# DIRECTIONS FOR THIS TASK:
Below are the records; pull every line that includes "Silicon".
*** Opening RECORDS SHOWN ***
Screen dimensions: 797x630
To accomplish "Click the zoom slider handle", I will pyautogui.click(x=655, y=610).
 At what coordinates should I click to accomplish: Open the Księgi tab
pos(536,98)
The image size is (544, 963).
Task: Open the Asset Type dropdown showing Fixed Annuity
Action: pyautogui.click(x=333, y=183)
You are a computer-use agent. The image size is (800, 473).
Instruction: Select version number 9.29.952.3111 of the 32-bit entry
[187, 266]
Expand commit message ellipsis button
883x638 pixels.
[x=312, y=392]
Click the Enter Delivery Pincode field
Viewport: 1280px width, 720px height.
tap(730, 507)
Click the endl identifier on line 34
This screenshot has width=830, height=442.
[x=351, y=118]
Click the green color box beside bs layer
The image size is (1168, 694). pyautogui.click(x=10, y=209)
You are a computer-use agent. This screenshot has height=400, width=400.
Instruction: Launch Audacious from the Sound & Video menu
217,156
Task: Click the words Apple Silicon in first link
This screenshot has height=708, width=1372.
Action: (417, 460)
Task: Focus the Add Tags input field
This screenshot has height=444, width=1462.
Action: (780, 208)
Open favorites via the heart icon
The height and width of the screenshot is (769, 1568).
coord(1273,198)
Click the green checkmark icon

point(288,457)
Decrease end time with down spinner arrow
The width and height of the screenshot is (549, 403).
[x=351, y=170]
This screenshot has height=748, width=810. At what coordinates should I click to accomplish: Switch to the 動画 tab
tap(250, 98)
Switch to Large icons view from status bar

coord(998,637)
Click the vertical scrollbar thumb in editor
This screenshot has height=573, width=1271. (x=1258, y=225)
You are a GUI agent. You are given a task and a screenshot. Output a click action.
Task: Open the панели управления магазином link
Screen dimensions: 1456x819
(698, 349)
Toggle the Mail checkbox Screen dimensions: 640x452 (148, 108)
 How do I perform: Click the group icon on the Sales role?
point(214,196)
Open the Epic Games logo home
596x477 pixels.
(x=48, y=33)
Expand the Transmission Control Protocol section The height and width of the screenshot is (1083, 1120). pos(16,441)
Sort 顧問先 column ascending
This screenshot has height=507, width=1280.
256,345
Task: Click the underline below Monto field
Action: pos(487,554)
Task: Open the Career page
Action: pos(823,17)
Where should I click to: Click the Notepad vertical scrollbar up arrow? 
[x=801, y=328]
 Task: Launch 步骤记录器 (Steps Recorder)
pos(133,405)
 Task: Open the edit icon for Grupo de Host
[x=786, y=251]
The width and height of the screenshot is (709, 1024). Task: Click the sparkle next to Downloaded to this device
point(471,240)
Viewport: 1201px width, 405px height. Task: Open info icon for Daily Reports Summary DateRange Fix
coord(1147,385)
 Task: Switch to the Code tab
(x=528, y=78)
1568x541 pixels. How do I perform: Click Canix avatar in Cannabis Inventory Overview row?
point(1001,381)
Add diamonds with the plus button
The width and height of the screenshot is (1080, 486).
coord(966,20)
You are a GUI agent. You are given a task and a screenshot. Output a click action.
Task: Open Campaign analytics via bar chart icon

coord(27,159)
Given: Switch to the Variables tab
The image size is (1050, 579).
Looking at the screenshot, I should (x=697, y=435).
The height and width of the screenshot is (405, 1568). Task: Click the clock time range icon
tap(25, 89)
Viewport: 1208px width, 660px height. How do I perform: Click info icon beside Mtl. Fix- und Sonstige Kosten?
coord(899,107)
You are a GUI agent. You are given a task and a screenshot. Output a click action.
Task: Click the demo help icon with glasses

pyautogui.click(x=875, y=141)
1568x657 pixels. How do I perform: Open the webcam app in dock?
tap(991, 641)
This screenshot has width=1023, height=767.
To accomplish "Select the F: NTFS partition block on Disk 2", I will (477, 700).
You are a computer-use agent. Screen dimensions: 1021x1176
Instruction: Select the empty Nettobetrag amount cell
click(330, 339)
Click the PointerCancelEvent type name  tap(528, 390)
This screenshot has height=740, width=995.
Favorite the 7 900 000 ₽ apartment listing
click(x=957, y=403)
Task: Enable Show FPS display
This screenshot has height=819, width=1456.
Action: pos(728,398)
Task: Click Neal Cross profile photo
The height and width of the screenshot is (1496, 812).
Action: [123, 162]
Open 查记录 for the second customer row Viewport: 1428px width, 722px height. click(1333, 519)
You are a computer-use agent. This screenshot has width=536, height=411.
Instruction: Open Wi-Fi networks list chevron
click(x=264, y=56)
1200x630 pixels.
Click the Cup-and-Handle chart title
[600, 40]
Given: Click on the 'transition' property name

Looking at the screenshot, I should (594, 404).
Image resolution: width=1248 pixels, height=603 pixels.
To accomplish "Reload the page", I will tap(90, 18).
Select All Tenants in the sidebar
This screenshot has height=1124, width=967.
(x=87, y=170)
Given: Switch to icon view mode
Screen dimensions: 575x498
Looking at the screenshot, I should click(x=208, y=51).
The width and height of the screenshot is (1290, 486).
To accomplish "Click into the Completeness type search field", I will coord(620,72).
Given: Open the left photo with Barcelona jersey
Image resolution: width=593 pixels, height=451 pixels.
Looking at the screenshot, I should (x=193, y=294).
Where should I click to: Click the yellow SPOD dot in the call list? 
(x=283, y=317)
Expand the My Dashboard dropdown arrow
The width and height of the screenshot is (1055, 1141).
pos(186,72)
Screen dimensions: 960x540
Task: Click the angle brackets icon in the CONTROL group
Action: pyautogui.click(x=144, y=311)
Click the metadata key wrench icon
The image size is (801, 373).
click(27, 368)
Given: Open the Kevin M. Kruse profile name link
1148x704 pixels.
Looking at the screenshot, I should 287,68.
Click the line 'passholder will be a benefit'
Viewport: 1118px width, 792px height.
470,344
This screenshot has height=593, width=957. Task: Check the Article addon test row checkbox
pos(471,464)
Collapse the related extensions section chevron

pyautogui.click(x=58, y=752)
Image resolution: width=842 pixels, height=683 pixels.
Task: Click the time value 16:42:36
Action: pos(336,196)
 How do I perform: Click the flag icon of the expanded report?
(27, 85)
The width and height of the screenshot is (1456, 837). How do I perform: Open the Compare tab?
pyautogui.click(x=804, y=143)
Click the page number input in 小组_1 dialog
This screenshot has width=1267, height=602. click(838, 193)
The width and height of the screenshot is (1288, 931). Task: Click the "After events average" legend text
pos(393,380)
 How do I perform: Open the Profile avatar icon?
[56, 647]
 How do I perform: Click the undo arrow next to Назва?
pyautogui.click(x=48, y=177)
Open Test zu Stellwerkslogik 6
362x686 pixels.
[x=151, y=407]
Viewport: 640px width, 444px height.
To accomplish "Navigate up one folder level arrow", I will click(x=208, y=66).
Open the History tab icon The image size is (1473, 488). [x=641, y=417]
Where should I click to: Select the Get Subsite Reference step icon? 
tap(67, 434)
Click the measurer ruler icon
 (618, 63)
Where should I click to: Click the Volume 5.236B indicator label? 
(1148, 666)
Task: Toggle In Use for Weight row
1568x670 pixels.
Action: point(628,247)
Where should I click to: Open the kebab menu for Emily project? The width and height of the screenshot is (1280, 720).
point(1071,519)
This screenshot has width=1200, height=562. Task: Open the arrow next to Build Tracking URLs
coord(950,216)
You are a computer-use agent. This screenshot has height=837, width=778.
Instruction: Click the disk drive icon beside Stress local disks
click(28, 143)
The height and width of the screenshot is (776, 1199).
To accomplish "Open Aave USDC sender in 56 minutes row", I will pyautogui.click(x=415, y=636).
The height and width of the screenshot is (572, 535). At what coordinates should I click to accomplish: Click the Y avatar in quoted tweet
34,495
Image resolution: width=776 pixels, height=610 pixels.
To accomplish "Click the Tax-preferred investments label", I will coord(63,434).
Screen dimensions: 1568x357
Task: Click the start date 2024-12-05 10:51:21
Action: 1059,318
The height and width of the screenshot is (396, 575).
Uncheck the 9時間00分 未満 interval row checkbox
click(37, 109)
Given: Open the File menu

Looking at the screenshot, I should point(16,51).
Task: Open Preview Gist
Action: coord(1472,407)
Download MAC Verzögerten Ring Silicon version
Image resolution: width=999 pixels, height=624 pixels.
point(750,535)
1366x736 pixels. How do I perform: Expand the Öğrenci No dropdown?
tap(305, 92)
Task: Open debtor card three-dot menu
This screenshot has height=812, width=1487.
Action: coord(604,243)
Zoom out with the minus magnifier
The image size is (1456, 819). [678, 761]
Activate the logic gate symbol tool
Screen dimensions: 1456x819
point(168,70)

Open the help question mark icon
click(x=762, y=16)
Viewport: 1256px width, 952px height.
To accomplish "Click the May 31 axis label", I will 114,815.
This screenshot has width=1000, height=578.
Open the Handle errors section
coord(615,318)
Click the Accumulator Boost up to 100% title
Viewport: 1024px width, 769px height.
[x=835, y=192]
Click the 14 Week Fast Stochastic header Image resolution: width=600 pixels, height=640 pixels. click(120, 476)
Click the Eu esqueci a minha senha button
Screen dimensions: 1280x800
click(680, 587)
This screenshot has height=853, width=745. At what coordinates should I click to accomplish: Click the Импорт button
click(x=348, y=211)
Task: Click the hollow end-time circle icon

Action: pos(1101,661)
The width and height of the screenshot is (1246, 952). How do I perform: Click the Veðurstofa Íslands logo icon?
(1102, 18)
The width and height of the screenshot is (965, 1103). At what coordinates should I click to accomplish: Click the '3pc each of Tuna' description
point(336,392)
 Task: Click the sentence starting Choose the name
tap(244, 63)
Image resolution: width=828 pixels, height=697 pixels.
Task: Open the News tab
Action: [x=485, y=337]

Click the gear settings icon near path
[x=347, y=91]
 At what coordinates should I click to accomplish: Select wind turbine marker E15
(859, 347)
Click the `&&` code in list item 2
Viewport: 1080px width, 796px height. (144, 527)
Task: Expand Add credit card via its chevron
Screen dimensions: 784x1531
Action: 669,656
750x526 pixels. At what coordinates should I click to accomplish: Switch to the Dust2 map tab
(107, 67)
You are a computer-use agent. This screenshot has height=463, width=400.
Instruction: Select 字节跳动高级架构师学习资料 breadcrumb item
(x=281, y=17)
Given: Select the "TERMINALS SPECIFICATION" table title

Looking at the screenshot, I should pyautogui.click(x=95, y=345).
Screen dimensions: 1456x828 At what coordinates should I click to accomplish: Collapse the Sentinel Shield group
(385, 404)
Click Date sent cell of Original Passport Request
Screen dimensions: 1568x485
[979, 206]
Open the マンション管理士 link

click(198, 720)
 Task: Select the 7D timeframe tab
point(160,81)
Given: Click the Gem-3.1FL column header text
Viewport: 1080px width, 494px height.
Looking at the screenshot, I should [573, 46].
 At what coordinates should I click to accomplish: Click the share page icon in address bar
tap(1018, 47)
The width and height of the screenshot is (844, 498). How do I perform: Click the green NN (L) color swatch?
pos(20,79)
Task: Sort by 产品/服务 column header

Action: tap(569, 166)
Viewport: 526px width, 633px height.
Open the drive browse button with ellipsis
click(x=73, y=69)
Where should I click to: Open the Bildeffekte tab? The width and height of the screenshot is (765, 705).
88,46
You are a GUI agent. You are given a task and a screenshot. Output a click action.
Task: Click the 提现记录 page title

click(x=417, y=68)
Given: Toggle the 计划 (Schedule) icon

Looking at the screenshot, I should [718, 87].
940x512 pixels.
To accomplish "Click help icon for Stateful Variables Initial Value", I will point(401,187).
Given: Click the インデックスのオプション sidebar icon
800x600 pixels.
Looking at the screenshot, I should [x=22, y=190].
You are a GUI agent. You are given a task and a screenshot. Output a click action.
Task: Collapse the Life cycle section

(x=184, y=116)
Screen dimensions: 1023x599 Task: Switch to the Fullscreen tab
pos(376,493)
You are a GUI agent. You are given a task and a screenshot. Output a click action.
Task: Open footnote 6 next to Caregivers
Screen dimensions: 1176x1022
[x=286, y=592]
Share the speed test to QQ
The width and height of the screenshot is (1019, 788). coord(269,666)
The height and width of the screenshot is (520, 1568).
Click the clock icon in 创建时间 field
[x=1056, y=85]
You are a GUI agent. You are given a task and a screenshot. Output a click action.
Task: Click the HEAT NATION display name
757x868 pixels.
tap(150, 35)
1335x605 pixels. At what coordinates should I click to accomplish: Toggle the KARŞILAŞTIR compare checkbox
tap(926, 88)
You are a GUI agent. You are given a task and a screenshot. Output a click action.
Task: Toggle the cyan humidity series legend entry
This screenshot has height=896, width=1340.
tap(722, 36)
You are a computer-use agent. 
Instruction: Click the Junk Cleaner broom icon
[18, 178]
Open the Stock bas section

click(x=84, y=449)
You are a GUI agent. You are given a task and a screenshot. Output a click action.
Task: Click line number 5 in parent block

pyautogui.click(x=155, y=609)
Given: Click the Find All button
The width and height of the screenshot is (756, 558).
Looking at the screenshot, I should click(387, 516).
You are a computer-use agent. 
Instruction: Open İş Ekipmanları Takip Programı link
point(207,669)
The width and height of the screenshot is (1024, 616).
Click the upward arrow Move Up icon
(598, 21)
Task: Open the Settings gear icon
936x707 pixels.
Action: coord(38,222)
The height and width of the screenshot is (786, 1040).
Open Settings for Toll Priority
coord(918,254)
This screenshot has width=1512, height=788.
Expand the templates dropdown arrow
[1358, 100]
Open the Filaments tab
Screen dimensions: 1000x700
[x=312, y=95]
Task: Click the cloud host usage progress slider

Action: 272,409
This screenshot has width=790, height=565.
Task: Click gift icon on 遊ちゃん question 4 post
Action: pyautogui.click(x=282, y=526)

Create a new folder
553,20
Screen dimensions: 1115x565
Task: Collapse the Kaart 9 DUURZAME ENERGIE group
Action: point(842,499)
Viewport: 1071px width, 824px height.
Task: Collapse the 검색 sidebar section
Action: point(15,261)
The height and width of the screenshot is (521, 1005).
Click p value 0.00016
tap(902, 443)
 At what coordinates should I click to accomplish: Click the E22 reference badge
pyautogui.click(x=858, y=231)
*** Closing RECORDS SHOWN ***
# WRITTEN SOLUTION:
Task: Click the words Apple Silicon in first link
Download MAC Verzögerten Ring Silicon version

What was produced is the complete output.